Task statement.
Render the records below as a Markdown table with the columns Row and Record line, giving each line its own numbered row and skipping blank lines. Leave the pictures out of the table.

------ Stored data

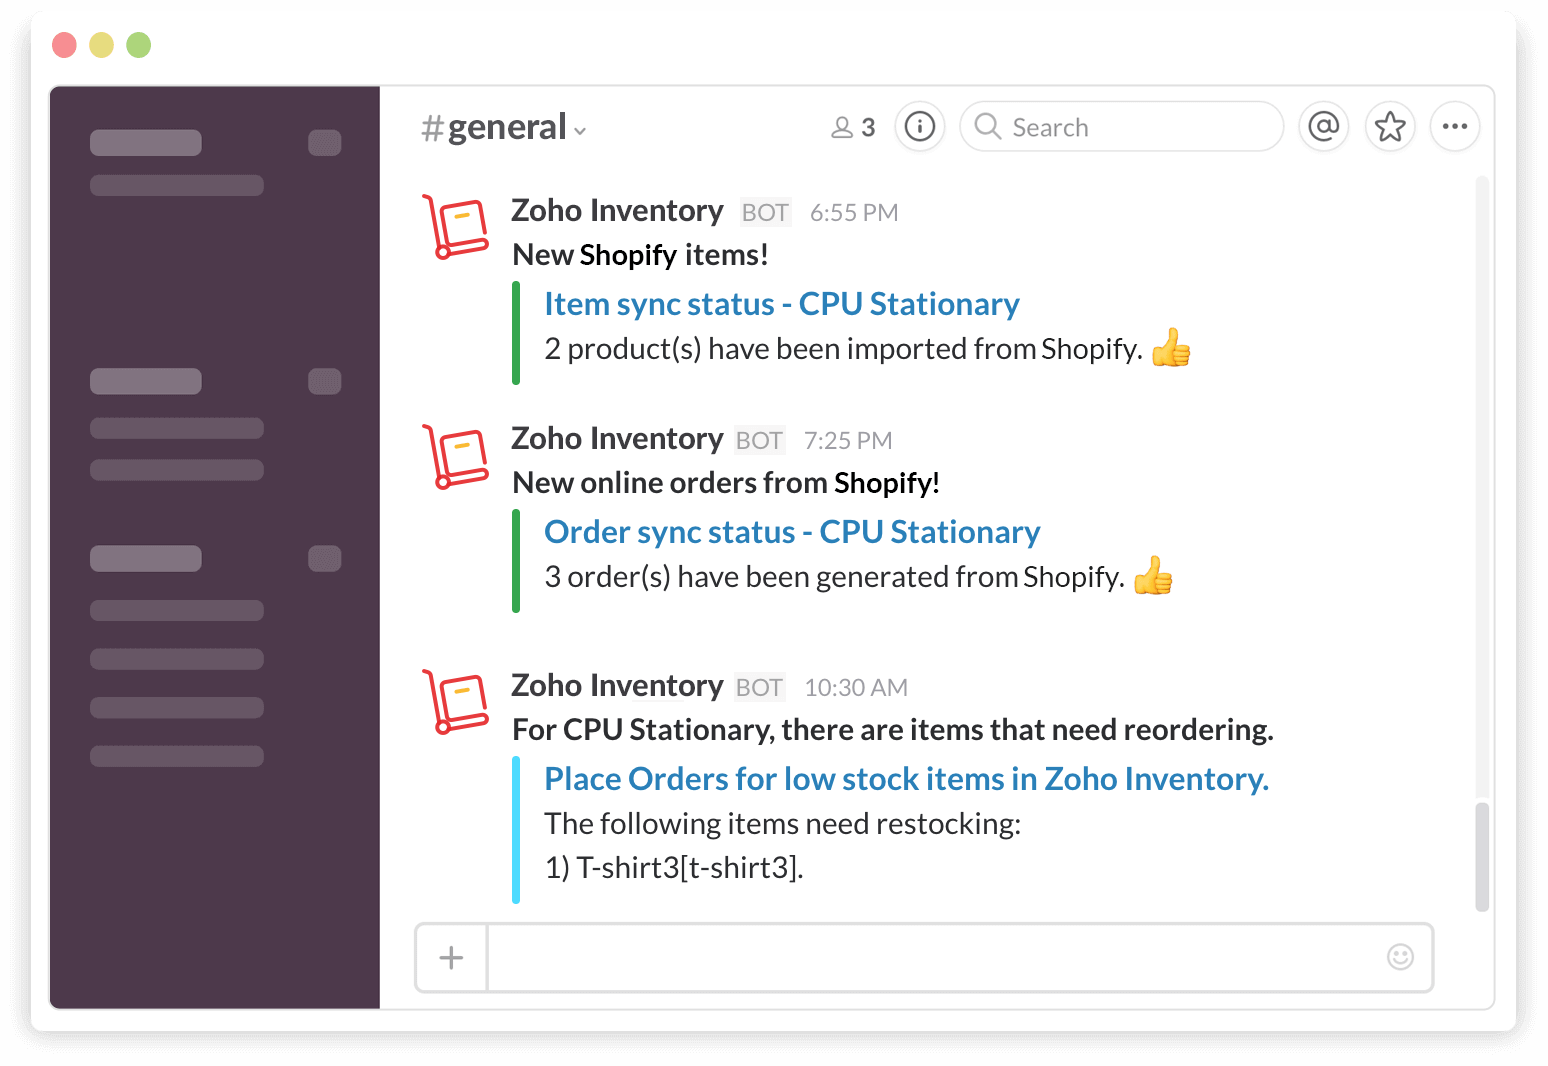Open more actions with the ellipsis icon

click(x=1455, y=126)
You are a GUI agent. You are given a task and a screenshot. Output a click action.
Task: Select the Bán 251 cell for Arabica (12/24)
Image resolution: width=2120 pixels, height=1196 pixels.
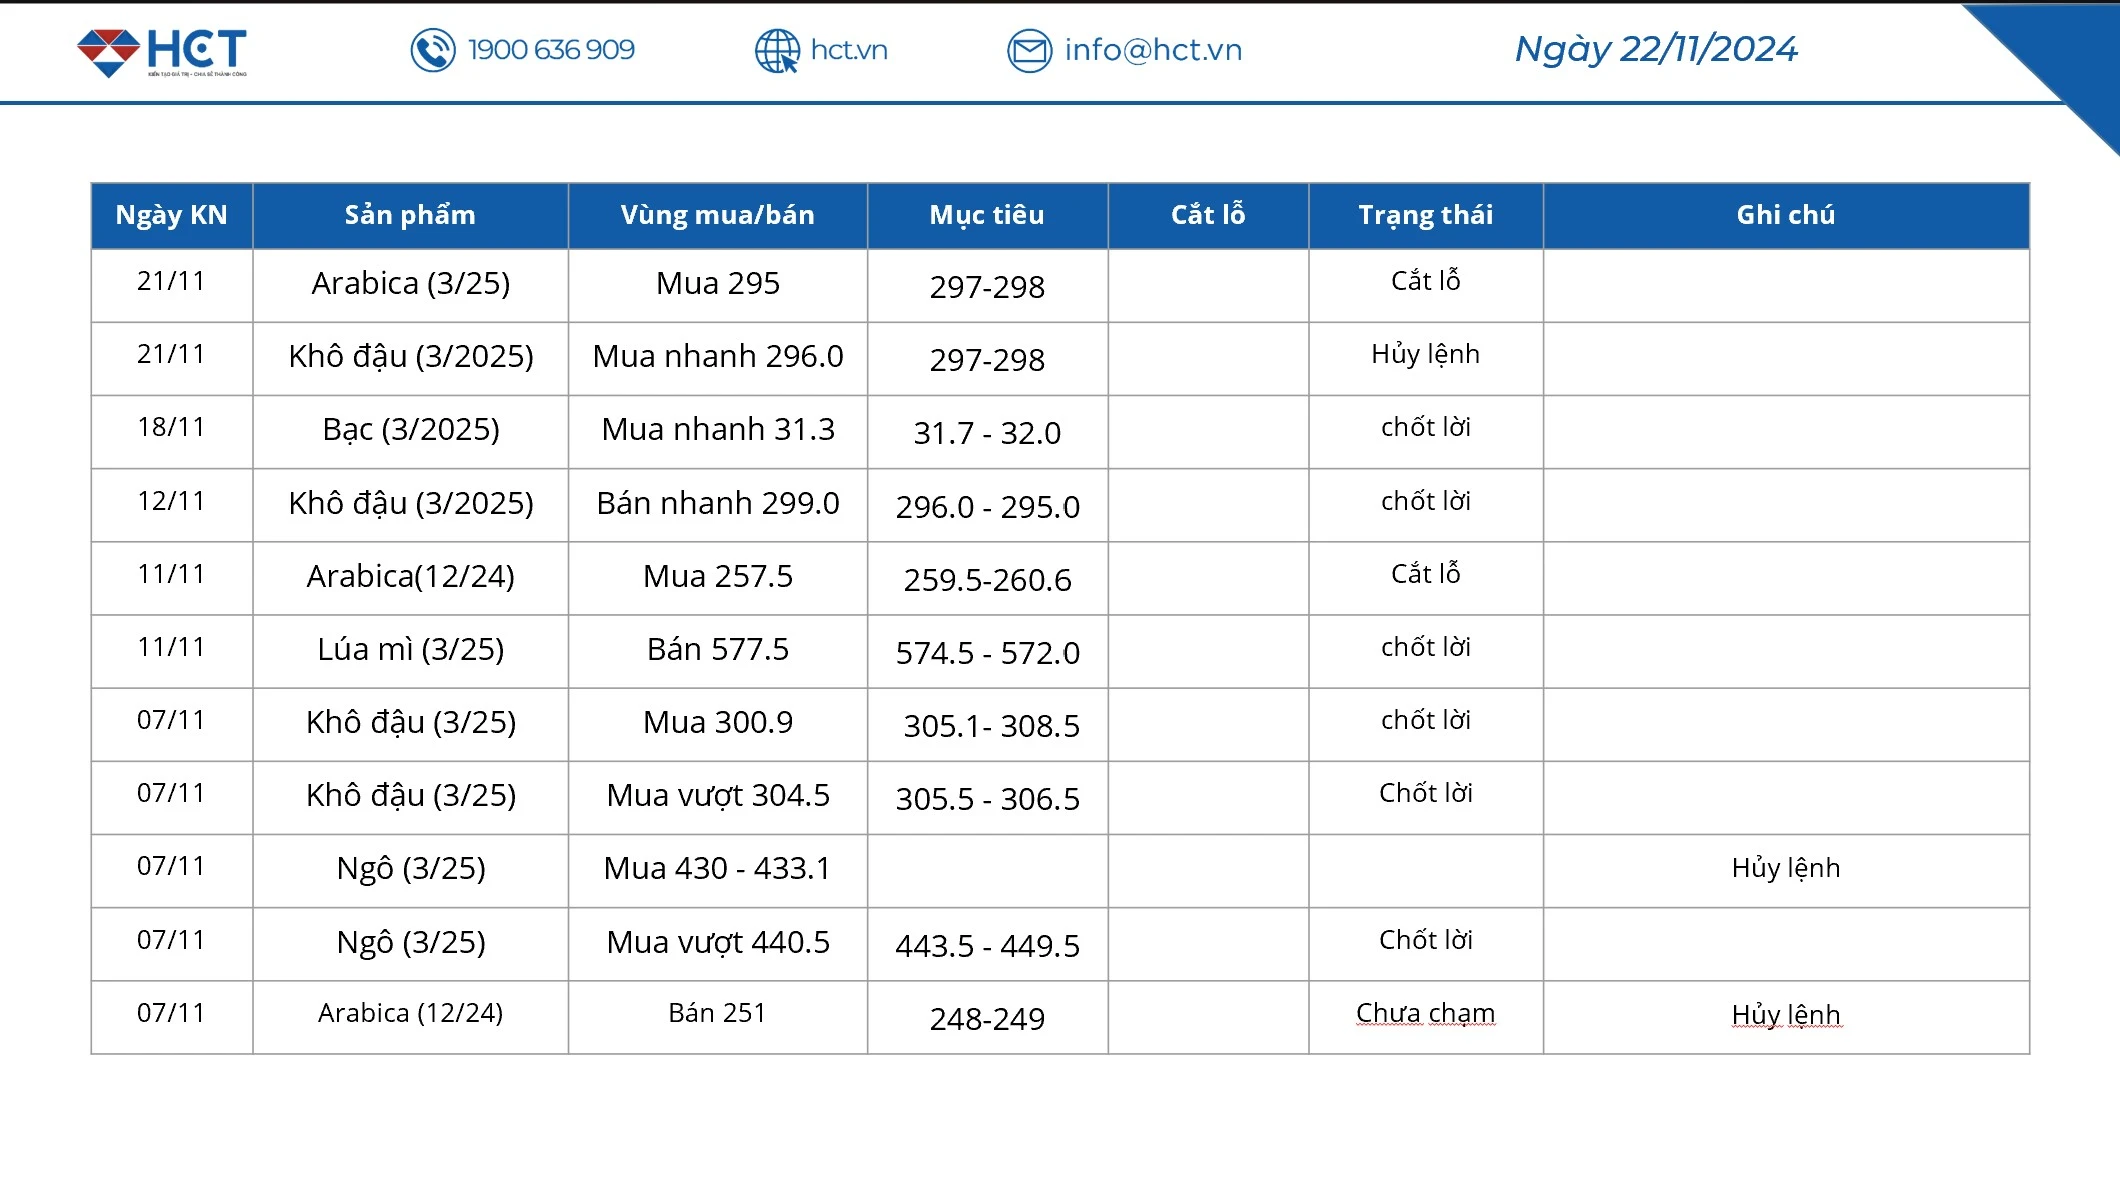coord(717,1013)
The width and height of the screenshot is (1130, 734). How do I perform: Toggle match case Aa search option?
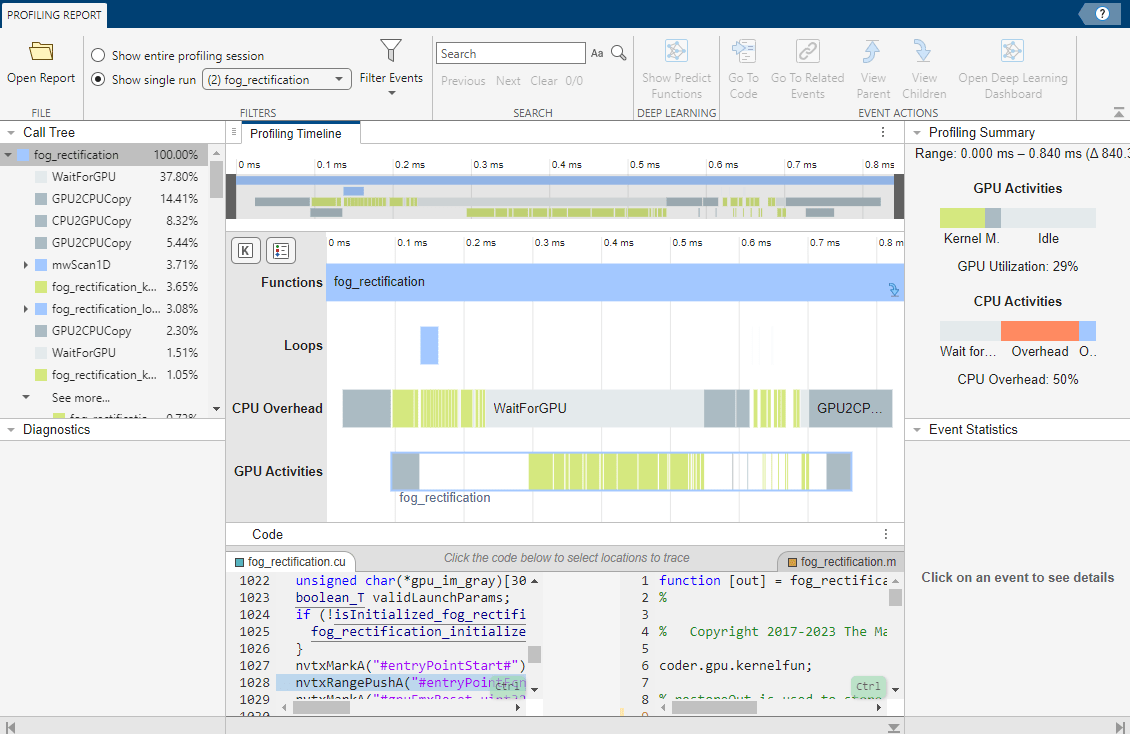597,54
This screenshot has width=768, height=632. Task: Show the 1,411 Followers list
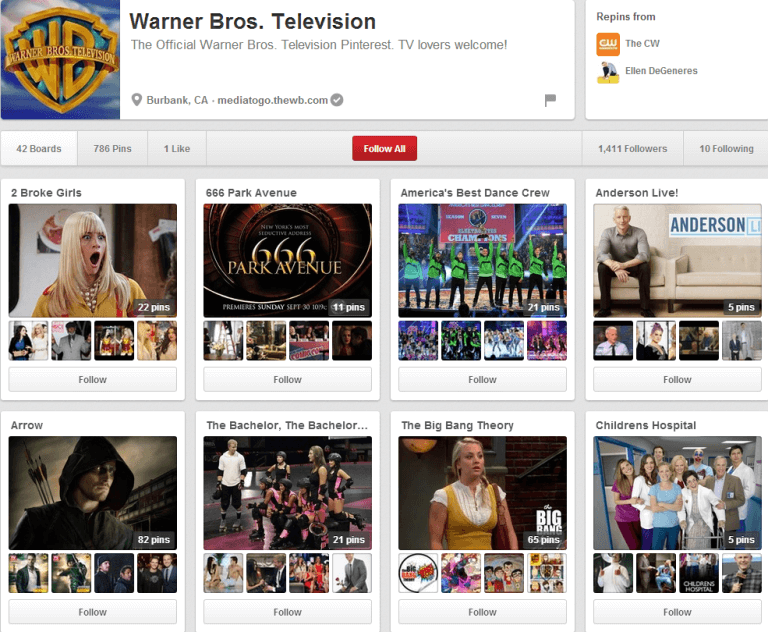coord(632,149)
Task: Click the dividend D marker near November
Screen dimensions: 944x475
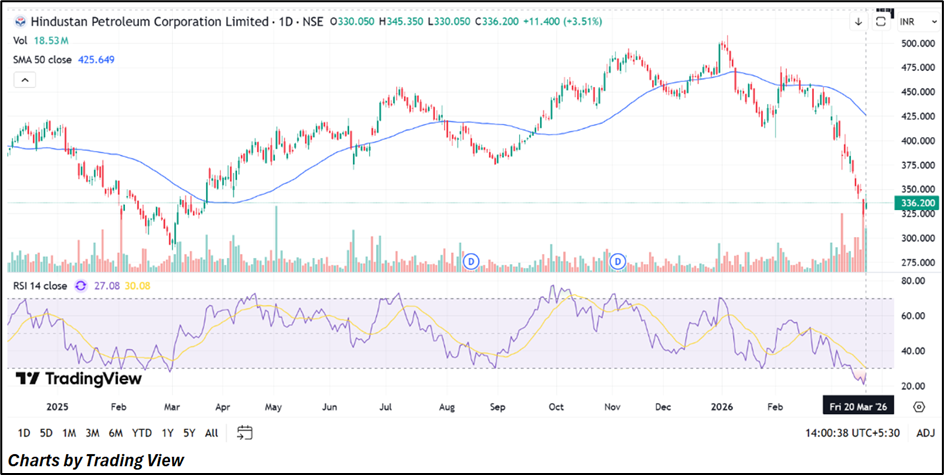Action: 617,262
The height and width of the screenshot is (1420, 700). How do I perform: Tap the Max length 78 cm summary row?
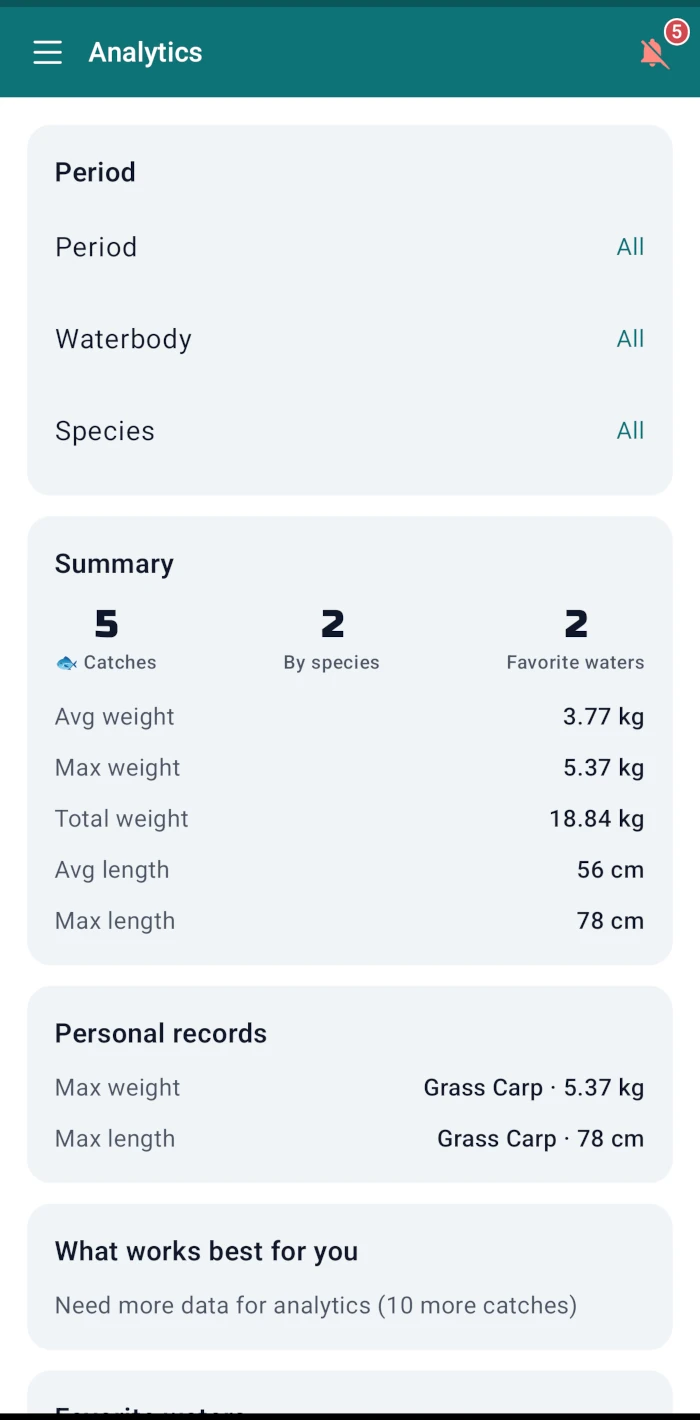click(350, 921)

------------

Response to the exercise.
| Row | Record line |
|---|---|
| 1 | Open more actions with the ellipsis icon |
| 2 | click(x=1455, y=126) |
| 3 | You are a GUI agent. You are given a task and a screenshot. Output a click action. |
| 4 | Task: Select the Bán 251 cell for Arabica (12/24) |
| 5 | Image resolution: width=2120 pixels, height=1196 pixels. |
| 6 | coord(717,1013) |
| 7 | The width and height of the screenshot is (1130, 734). How do I perform: Toggle match case Aa search option? |
| 8 | 597,54 |
| 9 | This screenshot has width=768, height=632. Task: Show the 1,411 Followers list |
| 10 | coord(632,149) |
| 11 | Task: Click the dividend D marker near November |
| 12 | Screen dimensions: 944x475 |
| 13 | Action: 617,262 |
| 14 | The height and width of the screenshot is (1420, 700). How do I perform: Tap the Max length 78 cm summary row? |
| 15 | click(350, 921) |